De quels pouvoirs supplémentaires les membres de la sous-commission «Régime et institutions politiques» voulaient-ils doter le président de la République ? Que voulaient-ils corriger ? Le déséquilibre unanimement constaté et dénoncé ? À quoi voulaient-ils mettre fin ? À l’hyperpuissance du président de la République ou à sa mainmise sur les autres institutions ? Que recherchaient-ils ? La garantie d’une réelle séparation des pouvoirs ? Ou la clarification des rôles et responsabilités ? Sur ces questions, leur réflexion semble être restée au milieu du gué : non seulement, ils n’ont rien dit du statut juridictionnel du président de la République, mais en plus, ils se sont montrés peu diserts sur sa collaboration avec les autres institutions, éludant le débat sur la dissolution parlementaire. Or, il ne faut ni assujettir les institutions à l’une d’entre elles, ni établir des cloisons étanches. Il faut plutôt concevoir un système endogène de poids et contrepoids. Dans le respect de notre histoire, de notre culture et de nos attentes, il faut établir des institutions s’équilibrant les unes les autres.

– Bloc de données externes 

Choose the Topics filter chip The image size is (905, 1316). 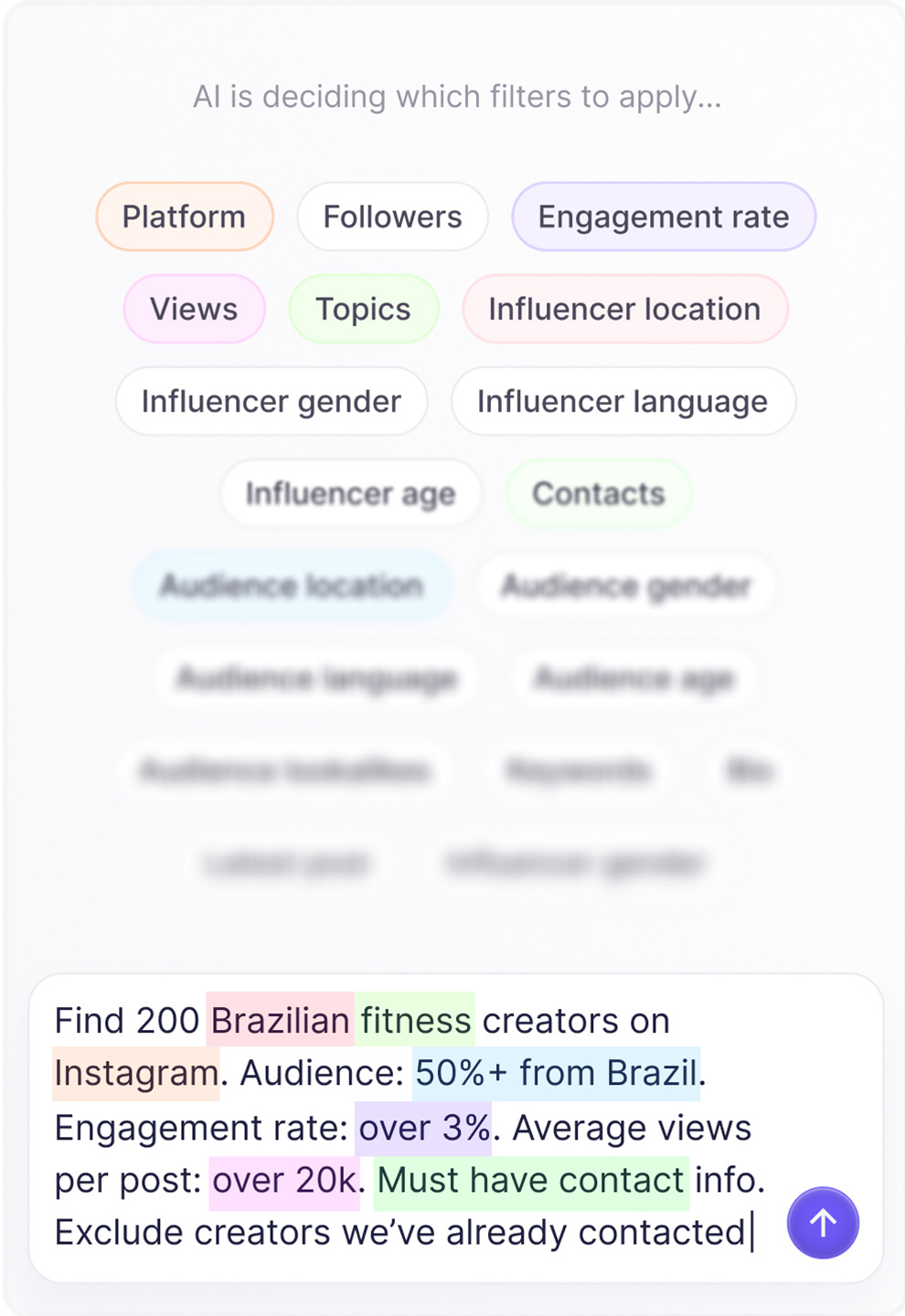[x=363, y=309]
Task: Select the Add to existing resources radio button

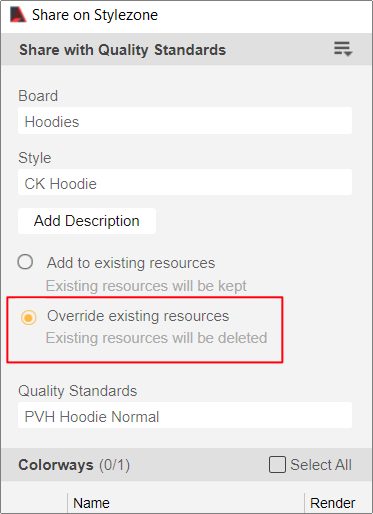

Nulle rigidité dans le système américain
Des délégués ont parlé d’en finir avec un prétendu flou au sein de l’exécutif. D’autres ont glosé sur la nécessité d’établir un «président fort». Mais, il faut aller se garder d’instiller la confusion : en régime semi-présidentiel, la concordance majoritaire est la règle, la cohabitation l’exception. Dans le premier cas, le président de la République assume pleinement le pouvoir exécutif, le Premier ministre jouant un rôle de bouclier voire de fusible. Dans le second, le président de la République s’efface mais conserve d’importants pouvoirs, notamment celui de promulguer les lois ou d’orienter les politiques en matière de défense et de relations internationales. Pourquoi la sous-commission «Régime et institutions politiques» a-t-elle fondé son raisonnement sur l’exception et pas sur la règle ? Pourquoi a-t-elle fait fi de notre histoire récente, marquée par des dérives nées de la concentration des pouvoirs entre les mains d’un seul homme ? Pour mieux vendre son idée de passage au régime présidentiel ?
Contrairement à une idée reçue, le régime présidentiel ne consacre pas l’impérium du président de la République. Quant à la «séparation rigide des pouvoirs», elle est trop souvent galvaudée. Dans la réalité, elle oblige les différents pouvoirs à une collaboration permanente afin de ne pas se neutraliser ou de ne pas créer de blocage. À l’analyse, il n’y a nulle rigidité dans le système américain, chaque pouvoir ayant la capacité de faire intrusion dans le champ d’action des autres ou de se défendre contre d’éventuelles immixtions. D’où les incessantes négociations entre le président des Etats-Unis et le Parlement. D’où aussi la place particulière de la justice, arbitre du jeu institutionnel. Les délégués y ont-ils seulement songé ? Dans tous les cas, le Comité constitutionnel national ne pourra faire l’économie de ce débat de fond.